リーガ・エスパニョーラ11節セビージャ戦で、レアル・マドリードは2-3で敗れた。“エル・クラシコ”を前に両者の間には勝ち点差は3に開いた。セビージャ戦は、これまでに19得点を決めるなどロナウドにとって最も得意な対戦相手だった。しかし、このゲームではロナウドは5本のシュートを放ち、枠内は1本だけで無得点に終わった。
驚異的なペースでゴールを量産してきたロナウドだが、今シーズンは11節が終わって、8得点。昨シーズンはこの時点で18ゴールを記録していた。1試合平均1,8得点の得点力は、今シーズン1試合0,72得点だ。過去のシーズンで11節終了時に11(2010-2011シーズン)、13(2011-2012シーズン)、12(2012-2013)、11(2013-2014)、18(2014-2015)と決めてきたポルトガル人ストライカーにとっては、今の8得点は少ない。実際に2009-2010シーズンにレアル・マドリードにやってきて以来、最低の数字だ。
エースストライカーのゴールは、チームの勝敗を左右する。ロナウドが得点を決めた試合はレアル・マドリードは85パーセント勝利しており、彼が得点を決めた試合では7パーセントしか負けていない。ロナウドがゴールを決めなかった試合は56パーセントが勝利で、負け試合が19パーセントだ。
ロナウドはラファ・ベニテス監督との関係も良好ではないと言われており、カルロ・アンチェロッティを辞任させたフロレンティーノ・ペレス会長にも不満を抱いている。その結果、パリ・サンジェルマン戦後にローラン・ブランに「あなたといっしょに仕事をするのは大歓迎です」というコメントが報道されたり、インタビューでレアル・マドリード以外でキャリアを終える可能性があると示唆したことが大きな話題となった。

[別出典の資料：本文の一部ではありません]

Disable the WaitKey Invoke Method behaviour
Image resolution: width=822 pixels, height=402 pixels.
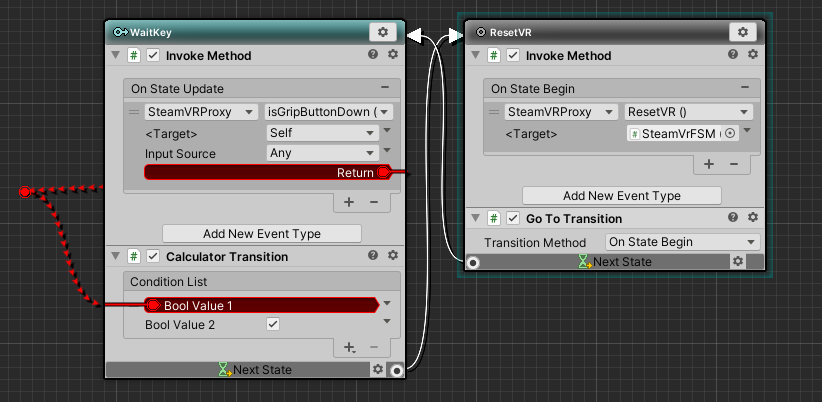pyautogui.click(x=153, y=56)
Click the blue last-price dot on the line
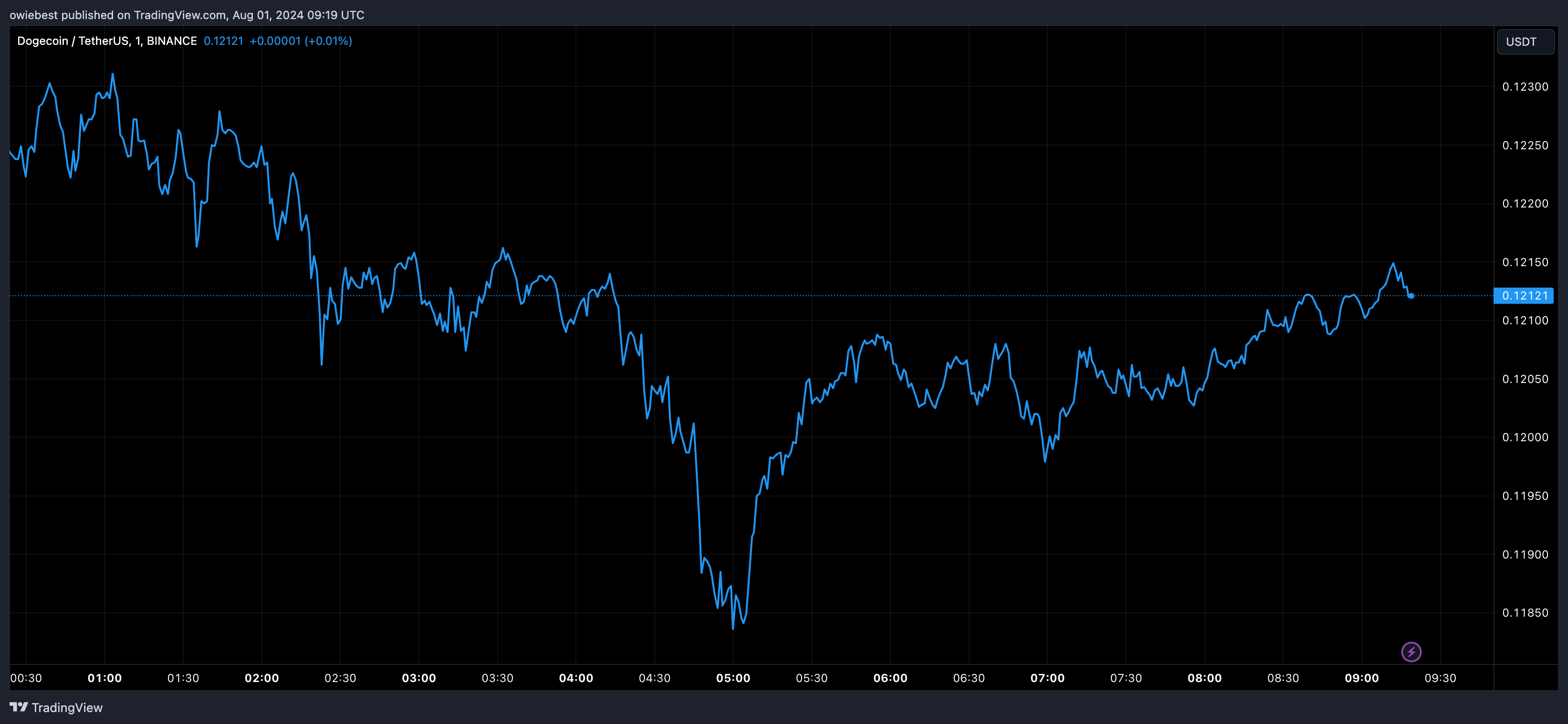Image resolution: width=1568 pixels, height=724 pixels. [x=1411, y=296]
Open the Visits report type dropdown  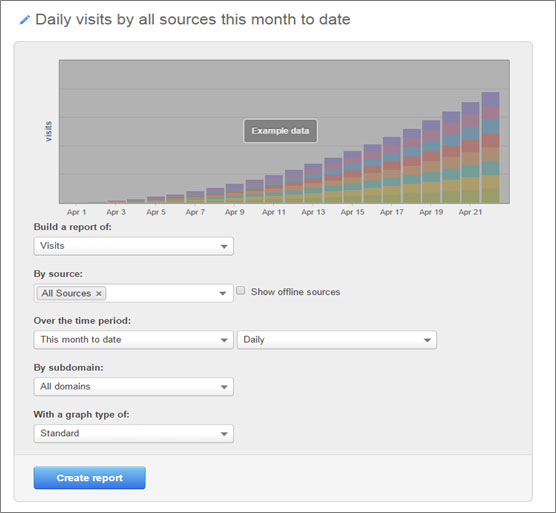coord(133,246)
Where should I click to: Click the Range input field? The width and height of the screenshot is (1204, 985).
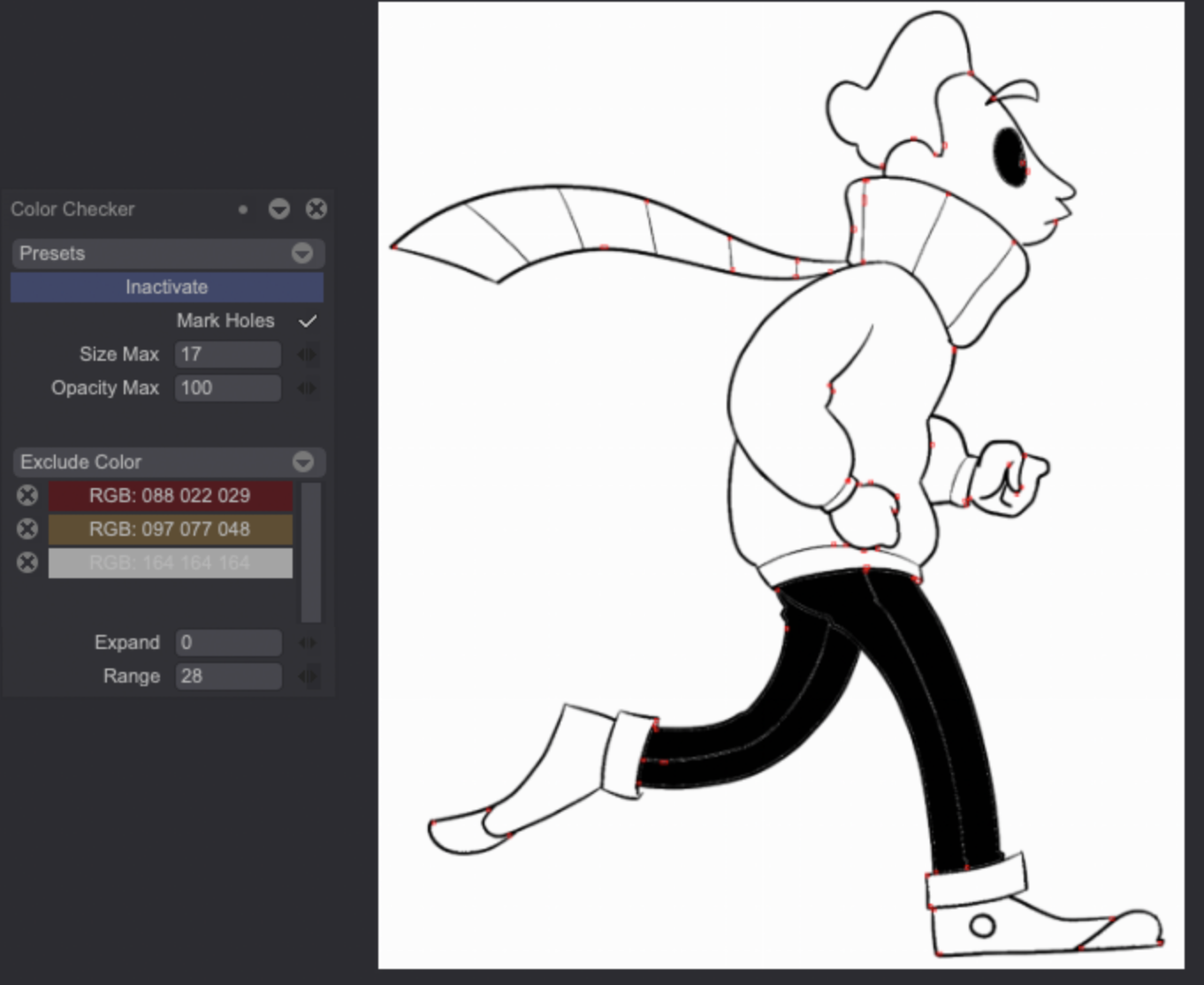pyautogui.click(x=227, y=676)
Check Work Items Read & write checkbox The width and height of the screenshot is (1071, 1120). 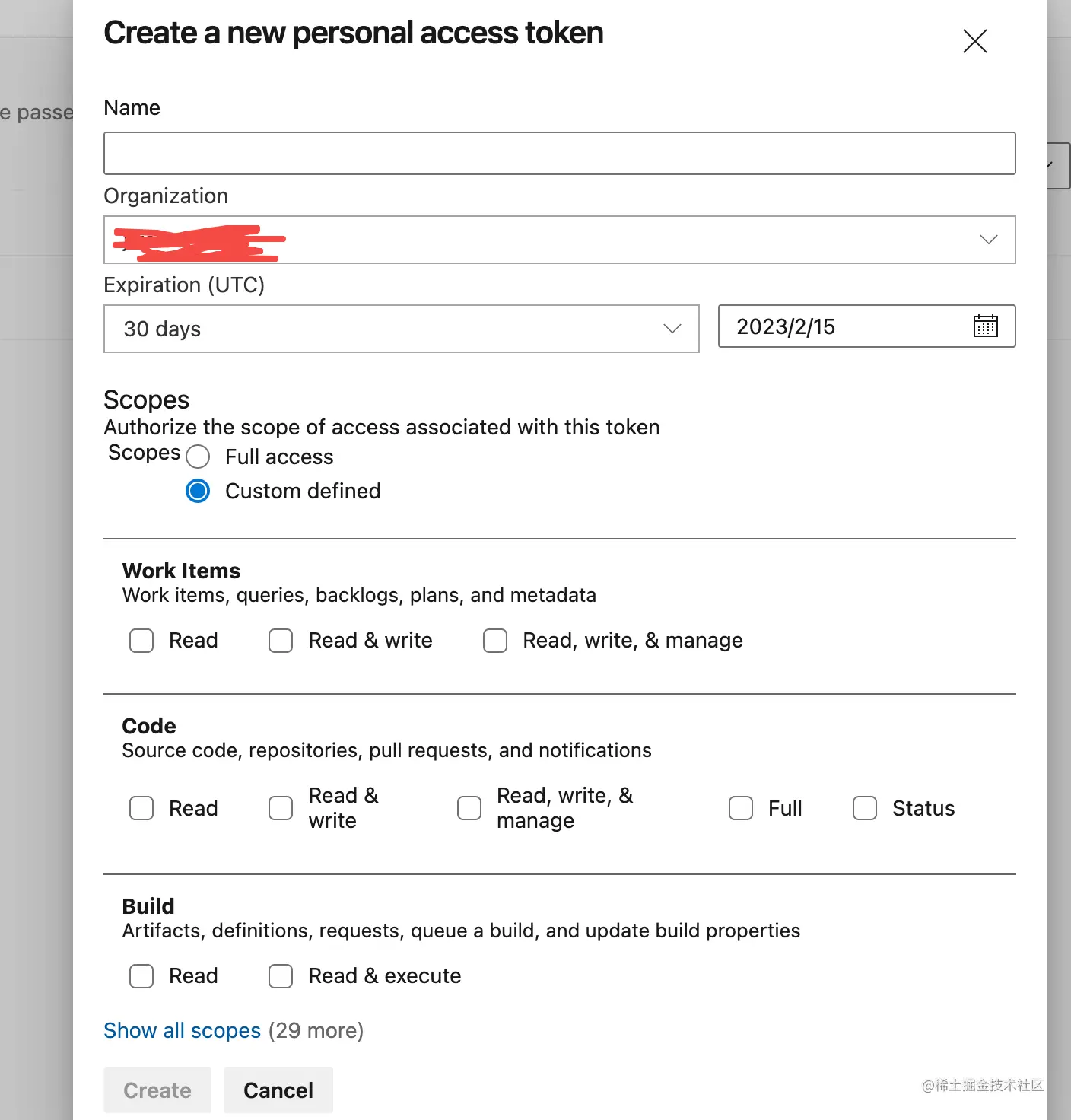point(281,641)
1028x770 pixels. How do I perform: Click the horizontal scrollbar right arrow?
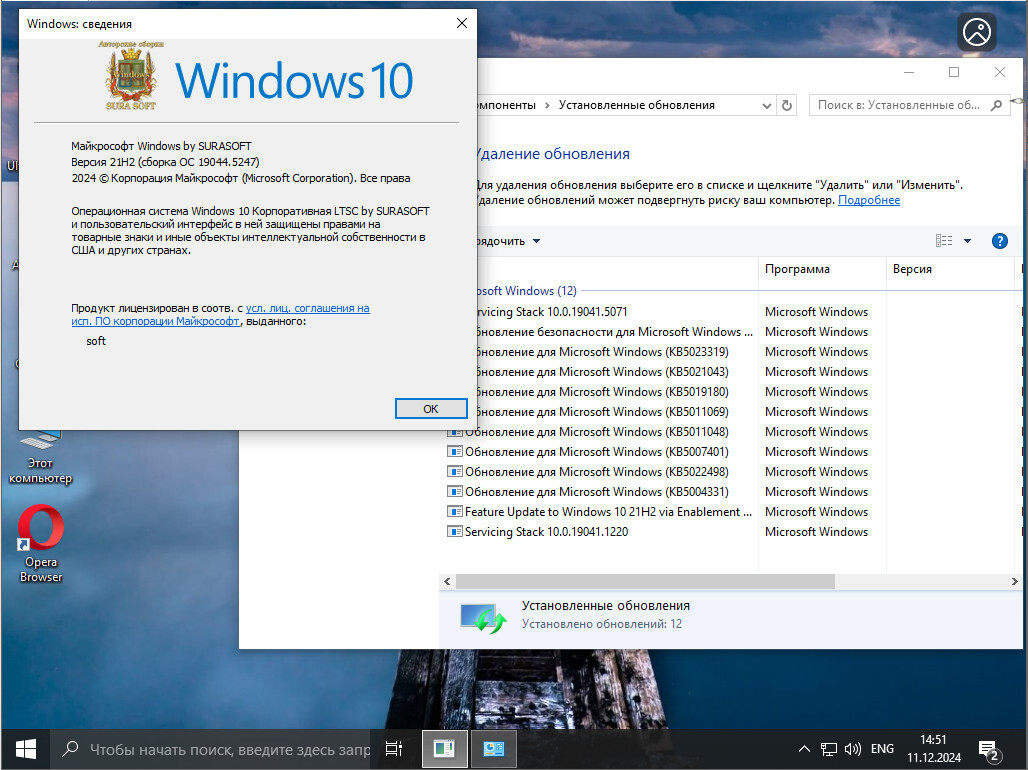tap(1014, 581)
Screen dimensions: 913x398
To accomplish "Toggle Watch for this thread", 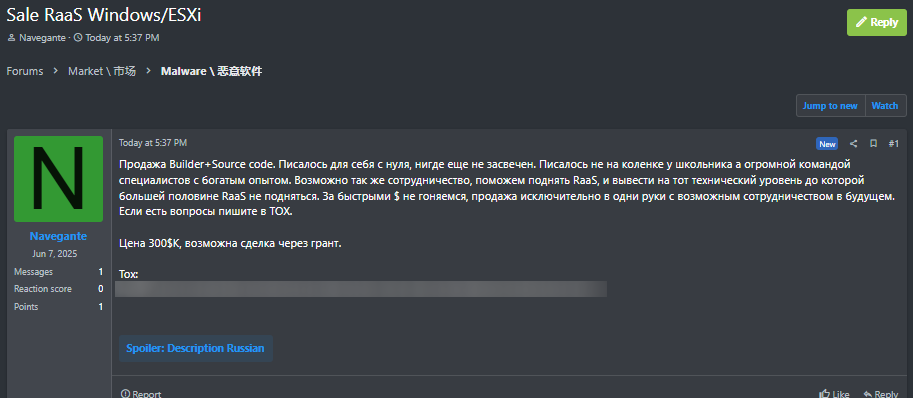I will (x=884, y=106).
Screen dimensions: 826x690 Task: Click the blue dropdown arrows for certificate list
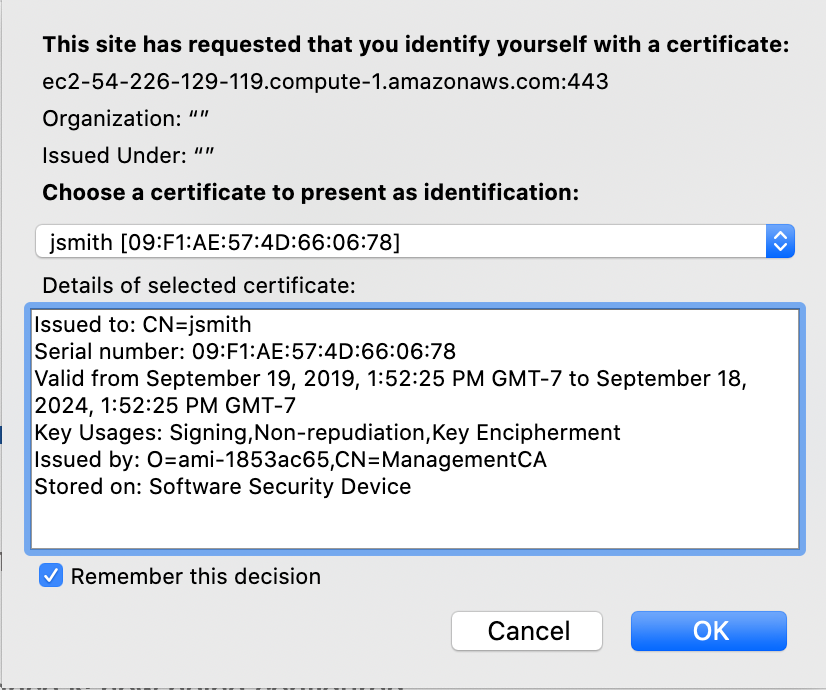(780, 241)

エスパニョール戦で1試合に5得点を奪ったとはいえ、11節終了時点で8ゴールという結果は、立派な数字だ。過去の彼の戦績に比べると確かに少なくっているが、決してスランプというほどの数字ではない。それでもチームが負けるとこのようにエースは叩かれ、移籍の噂まで出てしまう。スター選手はいい時にしろ、悪い時にしろ、注目が集まる。